* Fragmento seleccionado
-- -- --

Opinión

Una belleza

Gil se había presentado con un saco repleto de temores en la espalda minutos antes del juego ante Croacia. Múltiples traumas avalaban el pesimismo de Gamés. La confianza no es algo que se gane en un día o una semana, a la confianza hay que tallarla contra la roca diaria de los hechos para que se convierta en seguridad. Después de la eliminatoria mundialista, Gamés consideraba que el equipo nacional no pasaría de la primera ronda, esa es la verdad. Y aquí estamos, en el camino para enfrentar a Holanda en octavos de final. ¿Quién lo diría? La verdad es que nadie en su sano juicio pudo imaginar que la guanga Selección que llegó al Mundial 2014 podría ganarle a Camerún, empatar con Brasil, meterle tres goles a Croacia y ganar contra dos árbitros infames y ciegos.

El primer tiempo fue un capítulo sordo en el cual la tensión mandó a Gil al quiropráctico por los dolores en la espalda. El equipo de Miguel Herrera jugó ordenado, pero sin resultados en el área enemiga. El equipo croata esperó atrás a los verdes. Error mental. El daño mayor que se le puede hacer a México es ofenderlo en vertical, veneno para nuestra defensa, un tanto lenta en los regresos. Kovac pagó caro ese error. Como dice el clásico: cuando se pierde, hasta los planes mejor concebidos parecen absurdos.

La puerta abierta

Primero ocurrió un trallazo de Herrera que fue a parar a la orquilla del arco de Pletikosa. Era un gol hecho, venido de un taco genial de Oribe Peralta. México jugaba al futbol. Atrás, la defensiva menos goleada del torneo recorría su campo con una autoridad al frente: Rafael Márquez. Se dice fácil, pero la línea defensiva integrada por Moreno, Maza, Márquez, Layún y Aguilar contuvieron a un medio campo temible: Persic, Rakitic y Modric.

Cuando el partido se había convertido en un jeroglífico, en el minuto 72, Herrera cobró un tiro de esquina, Márquez se elevó y cabeceo en picada un balón que superó a Pletikosa. En la FIFA hay una enorme preocupación, no saben si Miguel Herrera festeja los goles o sufre brotes sicóticos desprendidos de terribles descargas eléctricas en el cerebro. Márquez, un veterano de 34 años que juega su cuarto Mundial abría la puerta del triunfo.

-- -- --

* Partes del ejercicio
a) Responde, según la columna sobre el partido ante Croacia:
(i) ¿Contra qué selección jugará México en octavos de final?
(ii) ¿En qué minuto anotó Márquez de cabeza?
(iii) ¿Qué edad tiene Márquez y qué Mundial está jugando?
b) Prolonga la columna sobre el partido ante Croacia a partir de su última oración.
Las entradas que aparecen a continuación proceden de una fuente distinta.

* Datos sin procesar
-- -- --

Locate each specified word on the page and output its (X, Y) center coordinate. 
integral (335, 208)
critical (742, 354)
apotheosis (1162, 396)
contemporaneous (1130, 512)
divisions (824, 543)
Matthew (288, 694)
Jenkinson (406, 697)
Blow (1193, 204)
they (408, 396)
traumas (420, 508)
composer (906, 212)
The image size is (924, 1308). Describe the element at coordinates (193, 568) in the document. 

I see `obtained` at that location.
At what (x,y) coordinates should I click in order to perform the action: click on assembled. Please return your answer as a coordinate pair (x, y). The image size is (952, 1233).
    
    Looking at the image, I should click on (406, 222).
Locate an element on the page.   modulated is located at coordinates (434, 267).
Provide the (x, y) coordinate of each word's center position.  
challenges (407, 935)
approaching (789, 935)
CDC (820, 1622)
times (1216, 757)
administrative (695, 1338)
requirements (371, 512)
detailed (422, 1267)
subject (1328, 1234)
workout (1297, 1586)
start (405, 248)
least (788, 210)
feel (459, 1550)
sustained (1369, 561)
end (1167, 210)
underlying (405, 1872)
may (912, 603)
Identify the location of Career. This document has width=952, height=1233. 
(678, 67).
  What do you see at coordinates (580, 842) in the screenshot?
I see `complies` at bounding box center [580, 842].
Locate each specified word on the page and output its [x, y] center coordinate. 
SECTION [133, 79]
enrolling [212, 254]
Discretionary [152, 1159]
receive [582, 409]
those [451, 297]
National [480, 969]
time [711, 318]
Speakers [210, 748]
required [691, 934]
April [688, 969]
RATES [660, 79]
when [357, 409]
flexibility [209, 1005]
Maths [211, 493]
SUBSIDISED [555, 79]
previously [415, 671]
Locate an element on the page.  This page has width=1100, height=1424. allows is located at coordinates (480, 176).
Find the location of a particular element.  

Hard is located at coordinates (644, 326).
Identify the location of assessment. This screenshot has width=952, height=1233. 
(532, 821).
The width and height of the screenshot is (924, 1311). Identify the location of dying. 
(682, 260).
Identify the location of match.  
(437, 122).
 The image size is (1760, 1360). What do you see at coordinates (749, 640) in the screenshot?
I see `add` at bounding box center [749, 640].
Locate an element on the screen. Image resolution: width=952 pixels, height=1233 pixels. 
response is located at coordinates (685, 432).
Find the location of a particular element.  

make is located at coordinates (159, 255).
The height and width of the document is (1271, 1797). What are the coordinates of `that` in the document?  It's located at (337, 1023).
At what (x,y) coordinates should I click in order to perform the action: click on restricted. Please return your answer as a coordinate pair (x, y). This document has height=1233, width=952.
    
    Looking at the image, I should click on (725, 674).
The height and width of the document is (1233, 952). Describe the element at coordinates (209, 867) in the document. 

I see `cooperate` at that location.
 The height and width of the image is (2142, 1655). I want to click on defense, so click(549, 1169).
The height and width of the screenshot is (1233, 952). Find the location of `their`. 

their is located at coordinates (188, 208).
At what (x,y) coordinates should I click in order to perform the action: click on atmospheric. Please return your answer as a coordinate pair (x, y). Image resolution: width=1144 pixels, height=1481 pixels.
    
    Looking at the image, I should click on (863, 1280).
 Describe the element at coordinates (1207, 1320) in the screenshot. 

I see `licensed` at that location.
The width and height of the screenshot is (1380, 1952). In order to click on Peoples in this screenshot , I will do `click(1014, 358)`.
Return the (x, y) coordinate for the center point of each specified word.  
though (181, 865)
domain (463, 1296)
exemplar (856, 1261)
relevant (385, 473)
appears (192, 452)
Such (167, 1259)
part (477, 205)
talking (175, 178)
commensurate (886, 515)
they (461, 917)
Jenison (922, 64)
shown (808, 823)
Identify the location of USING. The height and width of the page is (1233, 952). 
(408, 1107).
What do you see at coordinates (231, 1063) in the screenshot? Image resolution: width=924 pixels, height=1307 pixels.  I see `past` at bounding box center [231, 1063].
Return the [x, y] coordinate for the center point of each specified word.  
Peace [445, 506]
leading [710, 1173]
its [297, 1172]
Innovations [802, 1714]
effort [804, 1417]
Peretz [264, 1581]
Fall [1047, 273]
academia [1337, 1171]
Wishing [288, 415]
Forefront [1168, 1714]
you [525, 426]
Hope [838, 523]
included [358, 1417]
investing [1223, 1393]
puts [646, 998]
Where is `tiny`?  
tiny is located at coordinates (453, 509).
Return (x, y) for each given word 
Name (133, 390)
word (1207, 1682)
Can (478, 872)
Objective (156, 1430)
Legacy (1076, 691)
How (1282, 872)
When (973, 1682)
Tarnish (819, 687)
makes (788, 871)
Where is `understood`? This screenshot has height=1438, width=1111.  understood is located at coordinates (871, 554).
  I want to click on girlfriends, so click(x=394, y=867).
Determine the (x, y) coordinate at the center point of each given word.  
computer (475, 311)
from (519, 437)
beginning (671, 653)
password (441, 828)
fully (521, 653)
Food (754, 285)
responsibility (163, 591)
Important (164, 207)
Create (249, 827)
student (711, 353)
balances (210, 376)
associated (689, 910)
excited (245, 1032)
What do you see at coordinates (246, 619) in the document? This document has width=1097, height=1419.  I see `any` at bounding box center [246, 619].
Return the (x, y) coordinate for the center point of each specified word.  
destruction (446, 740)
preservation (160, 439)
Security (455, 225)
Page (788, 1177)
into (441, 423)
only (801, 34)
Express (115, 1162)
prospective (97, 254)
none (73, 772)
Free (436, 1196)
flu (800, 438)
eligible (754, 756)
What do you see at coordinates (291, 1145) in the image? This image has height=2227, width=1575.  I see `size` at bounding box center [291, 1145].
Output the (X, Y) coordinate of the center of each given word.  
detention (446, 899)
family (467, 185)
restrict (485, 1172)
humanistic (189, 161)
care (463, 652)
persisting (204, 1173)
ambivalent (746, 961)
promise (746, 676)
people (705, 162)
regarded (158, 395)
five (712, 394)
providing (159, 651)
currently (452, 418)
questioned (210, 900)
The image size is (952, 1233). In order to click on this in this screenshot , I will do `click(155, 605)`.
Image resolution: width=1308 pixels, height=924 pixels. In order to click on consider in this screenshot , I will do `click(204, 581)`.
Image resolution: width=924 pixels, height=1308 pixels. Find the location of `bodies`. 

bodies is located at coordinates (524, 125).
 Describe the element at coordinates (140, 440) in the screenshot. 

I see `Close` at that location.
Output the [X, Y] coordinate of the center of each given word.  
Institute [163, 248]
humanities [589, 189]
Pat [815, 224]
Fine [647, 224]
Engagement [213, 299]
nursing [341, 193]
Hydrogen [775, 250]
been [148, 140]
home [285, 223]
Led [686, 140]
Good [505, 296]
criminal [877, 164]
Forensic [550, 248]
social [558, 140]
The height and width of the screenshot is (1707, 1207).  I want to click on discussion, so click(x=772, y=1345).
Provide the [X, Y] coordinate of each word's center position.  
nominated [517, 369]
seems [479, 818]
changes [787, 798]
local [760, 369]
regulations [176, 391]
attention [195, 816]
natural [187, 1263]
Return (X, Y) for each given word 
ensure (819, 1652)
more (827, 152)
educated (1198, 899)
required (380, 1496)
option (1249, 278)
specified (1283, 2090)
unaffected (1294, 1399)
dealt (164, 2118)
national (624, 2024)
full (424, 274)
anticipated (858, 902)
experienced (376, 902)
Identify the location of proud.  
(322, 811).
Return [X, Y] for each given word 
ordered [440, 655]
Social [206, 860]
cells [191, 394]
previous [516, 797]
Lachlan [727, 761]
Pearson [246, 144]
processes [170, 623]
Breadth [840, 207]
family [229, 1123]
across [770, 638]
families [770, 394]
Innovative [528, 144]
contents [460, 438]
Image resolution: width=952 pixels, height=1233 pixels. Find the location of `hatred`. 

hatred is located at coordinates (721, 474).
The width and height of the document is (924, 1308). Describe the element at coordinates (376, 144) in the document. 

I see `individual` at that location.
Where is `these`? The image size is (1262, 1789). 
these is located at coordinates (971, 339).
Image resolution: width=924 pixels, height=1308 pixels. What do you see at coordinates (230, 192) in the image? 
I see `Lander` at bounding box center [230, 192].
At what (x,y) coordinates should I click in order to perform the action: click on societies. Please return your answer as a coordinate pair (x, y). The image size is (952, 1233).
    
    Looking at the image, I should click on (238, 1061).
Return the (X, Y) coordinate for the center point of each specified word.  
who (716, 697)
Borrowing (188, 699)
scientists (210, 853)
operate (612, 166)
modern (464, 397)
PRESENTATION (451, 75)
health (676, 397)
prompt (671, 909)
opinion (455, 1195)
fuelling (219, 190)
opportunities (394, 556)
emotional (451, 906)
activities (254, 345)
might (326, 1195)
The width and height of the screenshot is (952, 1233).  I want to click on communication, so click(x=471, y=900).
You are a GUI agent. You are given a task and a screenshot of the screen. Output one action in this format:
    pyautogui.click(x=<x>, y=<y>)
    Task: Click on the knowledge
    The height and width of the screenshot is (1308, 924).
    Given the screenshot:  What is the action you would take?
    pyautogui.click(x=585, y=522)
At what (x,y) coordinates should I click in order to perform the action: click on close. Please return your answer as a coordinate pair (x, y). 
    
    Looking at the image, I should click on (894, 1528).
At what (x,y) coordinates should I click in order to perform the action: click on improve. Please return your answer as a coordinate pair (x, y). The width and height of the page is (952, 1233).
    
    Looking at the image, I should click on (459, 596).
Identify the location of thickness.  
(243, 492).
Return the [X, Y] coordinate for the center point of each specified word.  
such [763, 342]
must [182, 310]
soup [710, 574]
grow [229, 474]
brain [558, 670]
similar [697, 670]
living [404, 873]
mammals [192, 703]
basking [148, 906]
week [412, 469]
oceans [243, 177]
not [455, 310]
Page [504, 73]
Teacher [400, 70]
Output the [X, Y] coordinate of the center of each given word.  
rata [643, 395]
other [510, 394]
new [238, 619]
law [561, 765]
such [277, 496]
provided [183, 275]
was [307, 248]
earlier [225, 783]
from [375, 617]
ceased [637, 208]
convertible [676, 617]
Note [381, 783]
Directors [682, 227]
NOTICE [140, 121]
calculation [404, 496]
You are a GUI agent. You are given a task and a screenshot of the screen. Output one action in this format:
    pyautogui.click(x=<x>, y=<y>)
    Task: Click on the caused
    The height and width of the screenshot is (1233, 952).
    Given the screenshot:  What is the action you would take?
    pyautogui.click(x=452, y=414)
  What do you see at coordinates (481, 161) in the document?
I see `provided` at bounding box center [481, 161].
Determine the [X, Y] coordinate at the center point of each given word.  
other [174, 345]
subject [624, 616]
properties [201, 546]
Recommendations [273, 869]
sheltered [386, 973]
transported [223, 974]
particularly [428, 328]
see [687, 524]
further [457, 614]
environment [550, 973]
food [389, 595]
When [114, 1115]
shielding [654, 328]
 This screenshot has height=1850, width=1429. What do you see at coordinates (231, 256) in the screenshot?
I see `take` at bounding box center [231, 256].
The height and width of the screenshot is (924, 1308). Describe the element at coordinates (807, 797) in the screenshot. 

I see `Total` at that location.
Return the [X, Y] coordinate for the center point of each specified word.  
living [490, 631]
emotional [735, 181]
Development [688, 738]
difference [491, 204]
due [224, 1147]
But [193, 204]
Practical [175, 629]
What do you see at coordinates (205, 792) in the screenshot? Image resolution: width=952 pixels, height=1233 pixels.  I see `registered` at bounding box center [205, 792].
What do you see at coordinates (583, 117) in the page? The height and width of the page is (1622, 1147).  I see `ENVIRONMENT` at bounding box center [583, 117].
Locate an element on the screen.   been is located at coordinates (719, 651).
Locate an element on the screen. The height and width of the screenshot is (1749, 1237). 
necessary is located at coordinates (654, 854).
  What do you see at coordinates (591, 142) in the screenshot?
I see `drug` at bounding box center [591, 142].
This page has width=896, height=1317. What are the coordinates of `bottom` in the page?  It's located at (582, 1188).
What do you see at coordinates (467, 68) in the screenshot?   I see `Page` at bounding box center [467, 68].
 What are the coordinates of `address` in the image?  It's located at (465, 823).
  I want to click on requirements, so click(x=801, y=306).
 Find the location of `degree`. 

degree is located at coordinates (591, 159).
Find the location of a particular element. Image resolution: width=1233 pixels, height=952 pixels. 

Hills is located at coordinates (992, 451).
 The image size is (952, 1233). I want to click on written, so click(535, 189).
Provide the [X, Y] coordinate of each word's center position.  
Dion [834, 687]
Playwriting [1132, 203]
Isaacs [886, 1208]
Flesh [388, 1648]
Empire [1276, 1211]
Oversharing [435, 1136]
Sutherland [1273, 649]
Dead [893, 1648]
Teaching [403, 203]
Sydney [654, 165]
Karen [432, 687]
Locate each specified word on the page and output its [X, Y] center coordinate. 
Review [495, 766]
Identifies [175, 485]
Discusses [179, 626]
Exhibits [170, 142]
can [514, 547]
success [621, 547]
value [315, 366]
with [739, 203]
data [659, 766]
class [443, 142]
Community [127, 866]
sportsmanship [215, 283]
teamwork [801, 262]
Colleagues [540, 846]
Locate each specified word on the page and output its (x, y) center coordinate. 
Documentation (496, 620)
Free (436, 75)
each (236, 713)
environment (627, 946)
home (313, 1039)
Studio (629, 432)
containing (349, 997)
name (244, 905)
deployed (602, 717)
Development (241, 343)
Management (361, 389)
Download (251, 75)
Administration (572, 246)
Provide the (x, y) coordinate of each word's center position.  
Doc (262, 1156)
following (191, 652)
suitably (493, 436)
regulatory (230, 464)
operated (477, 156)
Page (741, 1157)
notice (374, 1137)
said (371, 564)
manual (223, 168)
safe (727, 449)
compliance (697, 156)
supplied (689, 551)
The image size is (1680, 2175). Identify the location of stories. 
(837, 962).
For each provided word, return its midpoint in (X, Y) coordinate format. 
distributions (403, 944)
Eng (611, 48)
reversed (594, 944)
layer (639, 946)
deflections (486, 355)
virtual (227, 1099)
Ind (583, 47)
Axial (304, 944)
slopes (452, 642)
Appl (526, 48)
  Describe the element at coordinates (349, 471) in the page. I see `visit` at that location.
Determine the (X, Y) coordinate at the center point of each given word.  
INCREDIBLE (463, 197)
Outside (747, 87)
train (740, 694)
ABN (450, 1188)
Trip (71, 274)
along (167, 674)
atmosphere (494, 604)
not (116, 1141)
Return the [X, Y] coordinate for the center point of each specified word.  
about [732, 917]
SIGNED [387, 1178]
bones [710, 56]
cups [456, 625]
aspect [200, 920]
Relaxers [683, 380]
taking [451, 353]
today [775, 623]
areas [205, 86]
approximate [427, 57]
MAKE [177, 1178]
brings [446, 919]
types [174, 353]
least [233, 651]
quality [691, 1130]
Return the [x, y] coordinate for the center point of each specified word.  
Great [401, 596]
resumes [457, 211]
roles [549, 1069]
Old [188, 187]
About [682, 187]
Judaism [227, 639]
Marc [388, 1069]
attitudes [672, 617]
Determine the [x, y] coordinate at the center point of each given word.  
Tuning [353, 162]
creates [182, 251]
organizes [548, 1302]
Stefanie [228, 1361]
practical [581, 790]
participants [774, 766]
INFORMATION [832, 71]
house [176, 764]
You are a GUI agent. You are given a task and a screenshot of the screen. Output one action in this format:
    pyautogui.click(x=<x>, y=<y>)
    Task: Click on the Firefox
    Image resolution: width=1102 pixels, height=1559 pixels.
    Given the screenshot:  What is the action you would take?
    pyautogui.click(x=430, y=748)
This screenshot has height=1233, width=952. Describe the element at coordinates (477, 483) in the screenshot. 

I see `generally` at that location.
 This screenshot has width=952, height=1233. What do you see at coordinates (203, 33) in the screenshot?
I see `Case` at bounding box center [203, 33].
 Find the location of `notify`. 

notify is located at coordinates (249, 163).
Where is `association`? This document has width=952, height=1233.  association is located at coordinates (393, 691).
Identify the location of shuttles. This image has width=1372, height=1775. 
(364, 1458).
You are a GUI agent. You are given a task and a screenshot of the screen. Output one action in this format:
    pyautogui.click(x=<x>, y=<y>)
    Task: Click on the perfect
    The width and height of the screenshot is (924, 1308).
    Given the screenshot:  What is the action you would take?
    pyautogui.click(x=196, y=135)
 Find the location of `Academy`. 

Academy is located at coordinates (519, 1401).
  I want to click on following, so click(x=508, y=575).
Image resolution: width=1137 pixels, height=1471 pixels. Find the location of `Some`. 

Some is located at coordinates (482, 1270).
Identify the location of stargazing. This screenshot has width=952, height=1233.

-- -- --

* Respuestas por tarea
a)
(i) Contra Holanda.
(ii) En el minuto 72.
(iii) Tiene 34 años y juega su cuarto Mundial.

b)
En el 82, Chícharo Hernández hizo una jugada maestra en vertical. Tenía un dilema en el pase, pensó como un jugador mayor y abrió a Oribe, ¿o era Herrera?, éste, o el otro, centró y Guardado remató sin piedad. México ganaba 2 a 0 a Croacia. Gamés recordó al clásico: nuestro carácter es el resultado de nuestra conducta. Todo es muy raro, diría Games al caminar sobre la duela de cedro blanco: cuándo nada esperábamos, todo ha llegado.

Minuto 82. Tiro de esquina a favor de México. Sale una comba del zapato de Herrera, Márquez peina el balón; atrás, Chícharo remata y manda el esférico a las redes. Nunca un jugador mexicano había necesitado tanto un gol que le devolviera la seguridad perdida, que le quitara la sombra del fracaso. El segundo tiempo de este partido pudo llamarse así: el regreso del Chícharo Hernández.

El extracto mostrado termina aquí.